Bring to a rolling boil. Reduce to simmer and cook approximately one hour. Skim any fat or oil that rises to surface. Stir in mushrooms, green onions, bay leaf and basil. Season with salt, pepper and hot sauce. Cook an additional one to two hours if necessary, until chicken is tender and falling apart. Stir in parsley and adjust seasonings. Serve over steamed white rice.
He shared with Bakersfield Life a little more about his passion for food.
When I developed an interest in cooking: At a young age, but really in my late teens when you begin to understand the ingredients in those wonderful Cajun dishes.
My first experience in the kitchen: My dad teaching me how to make a roux at age 12. He was cooking for some rig workers, and I wanted to know why he was stirring the pot so long.
My disastrous kitchen story: When I was 20 years old, I learned about glassware. I cooked a pot roast -- it was so tender, and the roux was perfect. I decided to heat it up, so I placed it in a glass-serving dish and placed that on the electric stove. After a few minutes, it exploded and glass went everywhere. We had to order pizza that night.
Everything goes better with: Wine.
I always mess up: Deep-fried chicken. I have to pan fry it.
I rock at making: Pork, chicken and sausage jambalaya, shrimp Creole and seafood gumbo.

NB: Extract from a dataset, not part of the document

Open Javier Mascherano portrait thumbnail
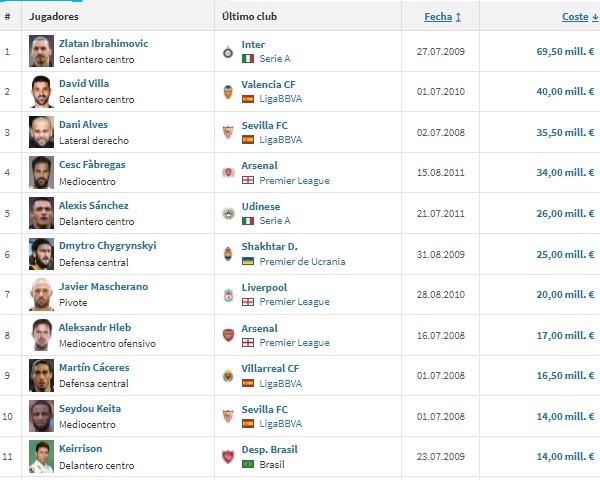Viewport: 600px width, 480px height. pyautogui.click(x=41, y=294)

One of my cooking secrets: When you cook in a black iron pot or skillet, it's OK to fry the meat until it sticks to the bottom. When you add the onions and let them saute for a few minutes, turn the fire off and put the lid on it for 15 minutes. After that, start the fire and stir the onions. They will wipe the bottom clean and also give you that nice dark brown color for your jambalaya and gumbos you need to have.
How I find inspiration to create a new dish: Trying different things from other cities but adding the Cajun flare to it.

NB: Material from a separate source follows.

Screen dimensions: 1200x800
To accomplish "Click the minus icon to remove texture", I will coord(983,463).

If I could spend a day with a famous chef or fellow foodie, it would be: Chef John Folse, Emeril Lagasse or Paul Prudhomme. They all have different cooking styles that I like.

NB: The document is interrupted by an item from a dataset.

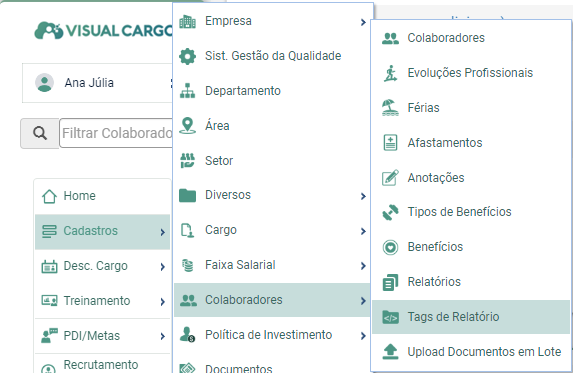Click the Tags de Relatório code folder icon
Viewport: 573px width, 373px height.
click(390, 317)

Advice I would ask them: I want to start my own cooking show. I would like pointers on what not to cook live. Some things just don't look good,but taste fantastic, like turtle soup.
Tools of the trade
My favorite piece of cooking equipment: Black iron skillets and pots.
Must-have kitchen tools: Sharp knives -- very sharp knives.
Go-to cookbook: "The Encyclopedia of Cajun & Creole Cuisine" by John D. Folse.
Ingredients that I avoid: Sassafras (also known as "file gumbo") and cumin.
I buy this in bulk: Nothing in bulk, unless it's for crawfish boils. Then it's 100 to 200 pounds.
Dream kitchen appliance: Viking gas stove with an indoor charbroiler.
Cooking show I watch: Justin Wilson from a long time ago.
Favorite neighborhood restaurant and my order: Ralph and Kacoo's in New Orleans. I get the shrimp platter with lump crab meat salad.
Favorite specialty food shop: Best Stop Supermarket cajun meat butcher in Scott, La.
Favorite bakery: Gambino's Bakery is famous for their king cakes and also Cafe Du Monde in the French Quarter for their beignets.
A few of my favorite things:
Favorite meal to make: Chicken and sausage jambalaya.
Favorite cuisine: Boiled crawfish.
Best food memory: When I learned how to not burn the roux.
Best culinary destination: New Orleans or Maryland for blue crabs and crab cakes.
Always in the fridge: Crystal Hot Sauce.
Weirdest food I like: Sucking the crawfish heads.
I'm addicted to: Fried catfish.
Comfort food: Hamburger.
Dessert: Banana pudding.
My splurge at the grocery store: Popcorn.
New Years food-related resolution: No more beignets.
Favorite Valentine's dinner: Filet mignon and red wine.